• [Dataset records]
⟨
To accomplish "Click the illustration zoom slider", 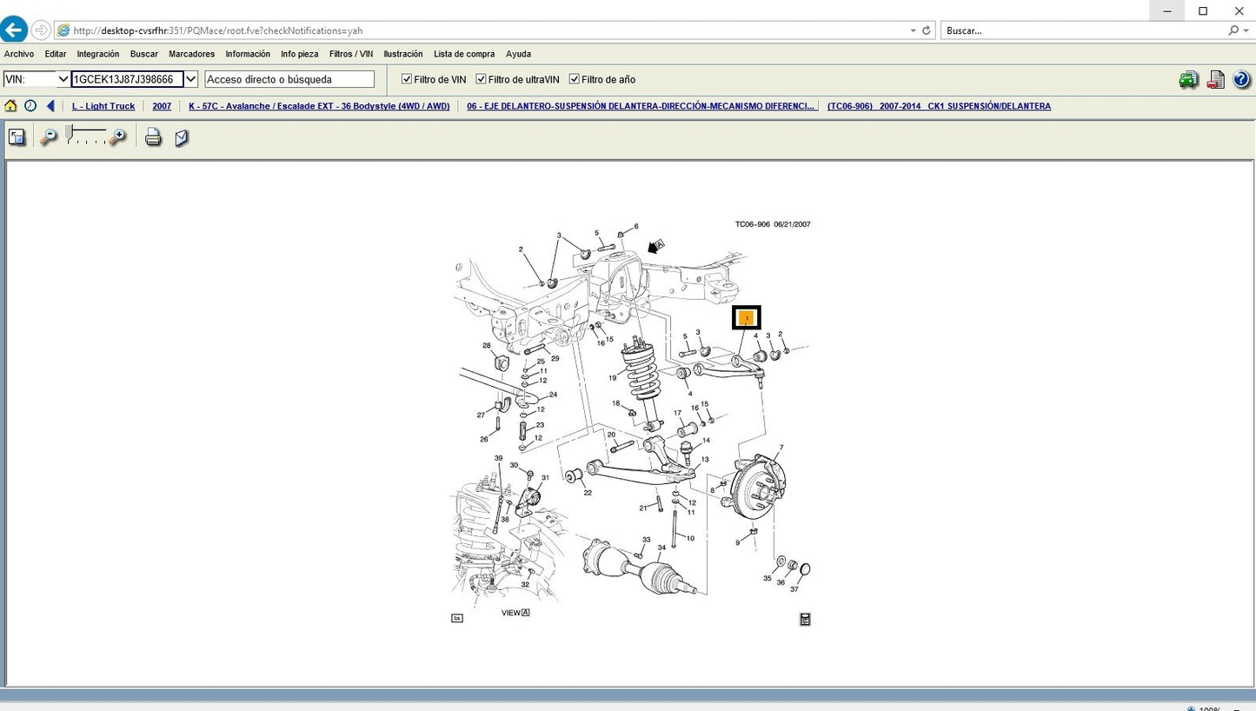I will (85, 136).
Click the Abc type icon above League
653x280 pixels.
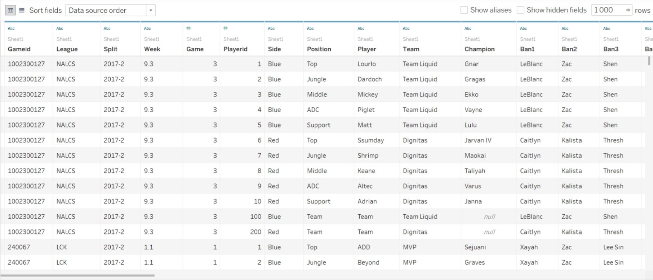pos(60,28)
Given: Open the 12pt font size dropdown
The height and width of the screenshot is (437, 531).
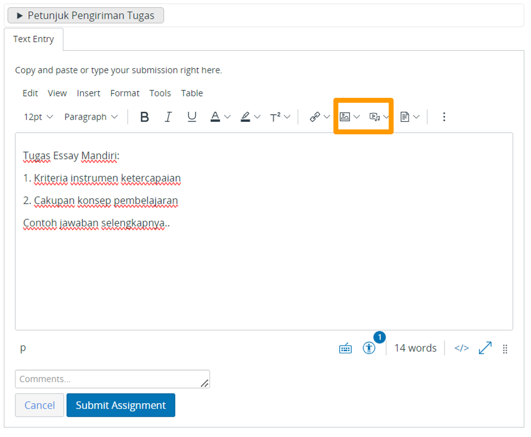Looking at the screenshot, I should (38, 117).
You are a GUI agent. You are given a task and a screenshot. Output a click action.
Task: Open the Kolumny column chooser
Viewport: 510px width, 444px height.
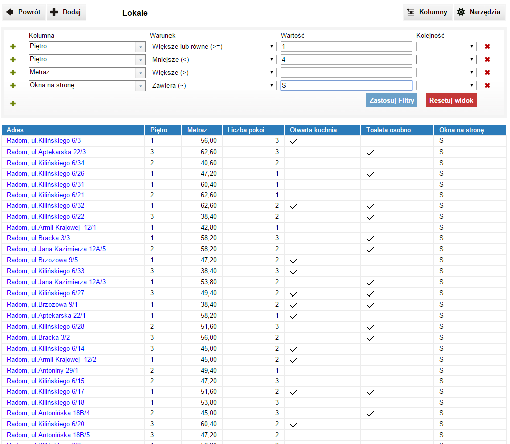tap(427, 12)
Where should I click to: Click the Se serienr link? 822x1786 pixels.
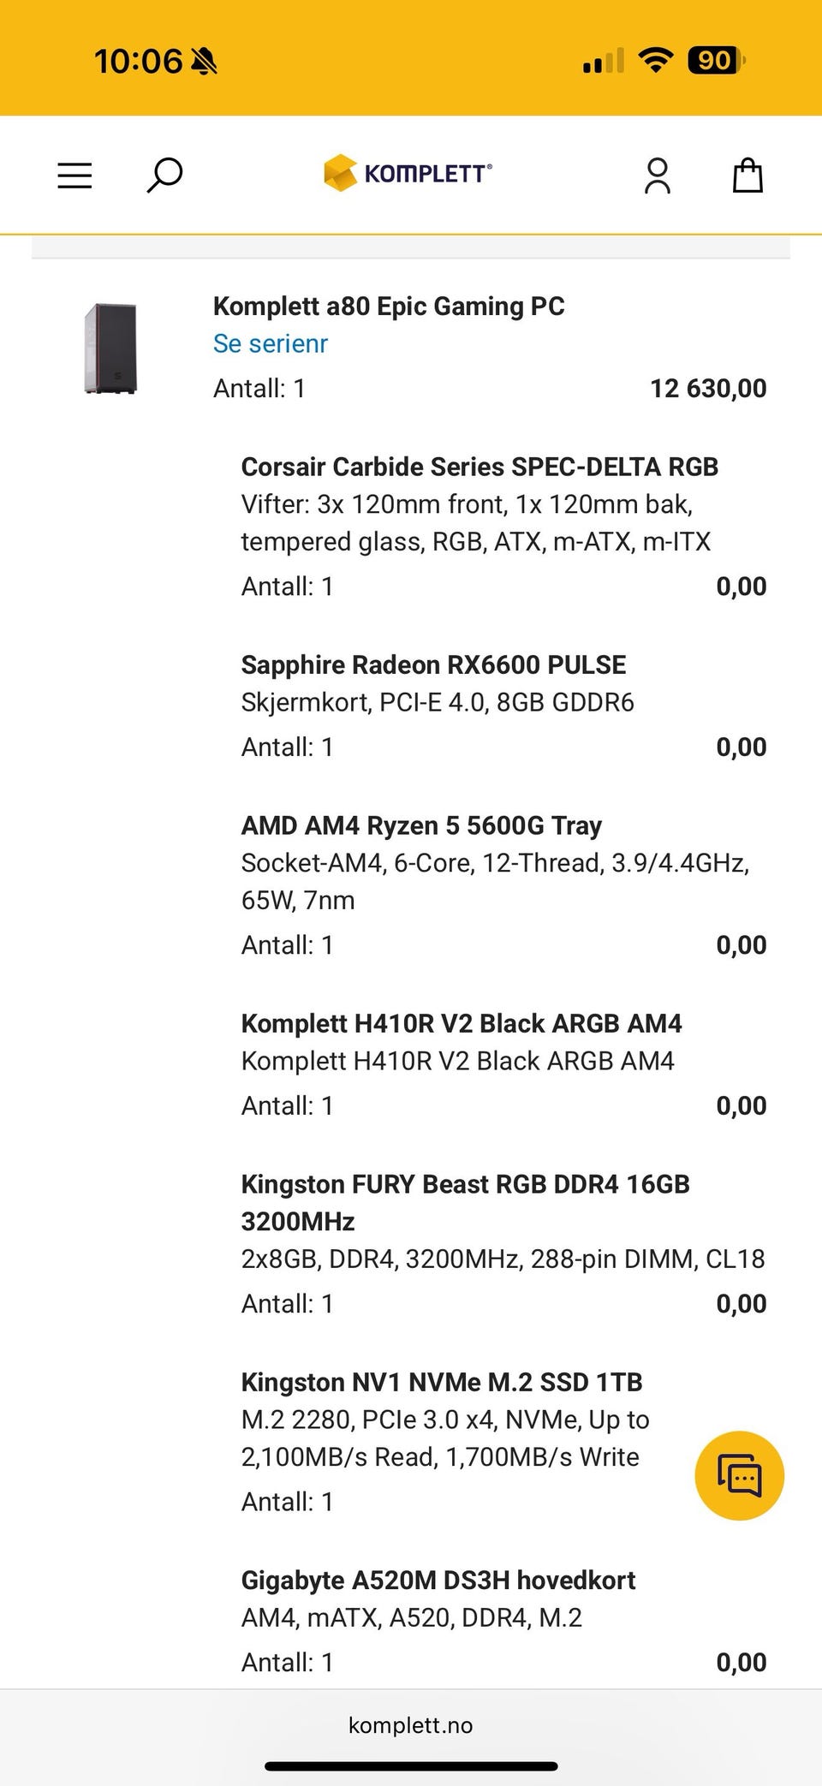pyautogui.click(x=271, y=343)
⟩
• [EXERCISE OBJECTIVE]
Pictures aside, return exactly the lines from the data above, starting at the line that has "Given: Open the 12pt font size dropdown" and ending at the line that has "Task: Open the Kolumny column chooser", both included.

• [ANSWER TO THIS TASK]
Given: Open the 12pt font size dropdown
The height and width of the screenshot is (437, 531).
Looking at the screenshot, I should (38, 117).
You are a GUI agent. You are given a task and a screenshot. Output a click action.
Task: Open the Kolumny column chooser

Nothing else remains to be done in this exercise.